Darryl Strawberry bats in a game between the New York Mets and the Pittsburgh Pirates at Three Rivers Stadium in Pittsburgh in 1986. (George Gojkovich/Getty Images)
Soon after that, Strawberry began attending an evangelical church and spent seven years “being discipled,” or learning from a teacher steeped in evangelical knowledge.
“I would have never thought that was the true calling in my life,” Strawberry said. “And I would have a chance to experience the true meaning of life and be able to go to places I always wanted to go.”
In 2018, one of those places turned out to be Israel, a country he says he knew nothing about until his years of religious study.
“Once I finally got there, it was like, ‘Oh, my God, it is so beautiful.’ It’s so amazing, to be able to experience something that I’ve read so much about, and to be able to walk those grounds,” he said.
Evangelical Christianity stresses the importance of being “born again,” or having a spiritual awakening centered on faith in Jesus. Evangelicals have at different points over the past two decades made up close to a quarter of the U.S. population. (The vast majority of them are white.)

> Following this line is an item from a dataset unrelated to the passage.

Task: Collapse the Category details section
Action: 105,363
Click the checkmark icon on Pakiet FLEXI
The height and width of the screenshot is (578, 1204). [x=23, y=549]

Many also believe that the modern state of Israel is a fulfillment of God’s promise to give the land to the Jewish people. Christian Zionist movements such as Christians United for Israel, a group that claims about 11 million members, have played a significant role in the Republican Party’s strong support of Israel.

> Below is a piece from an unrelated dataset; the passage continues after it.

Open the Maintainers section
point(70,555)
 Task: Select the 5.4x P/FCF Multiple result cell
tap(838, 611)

Many evangelicals additionally believe that when Israel’s contemporary boundaries eventually match up with the land that Jews were promised by God, that moment will kickstart the Rapture — or the return of Jesus accompanied by the end of times. A 2017 poll by LifeWay found that 80% of evangelicals believe the founding of the state of Israel in 1948 shows “we are getting closer to the return of Jesus Christ.”
For years, Strawberry — who is based at the nondenominational Journey Church in Troy, Missouri, about 50 miles west of St. Louis — has given sermons at megachurches and talked about his recovery story. More recently, he has also talked with prison inmates about turning their lives around. But promoting Israel has become a main focus for the Straw Man.
He demurred when asked for his thoughts on the country’s new right-wing government, which has drawn criticism from across the global political spectrum — including from some American conservatives — over policies it has advanced, including legislation that would sap the power of the Supreme Court.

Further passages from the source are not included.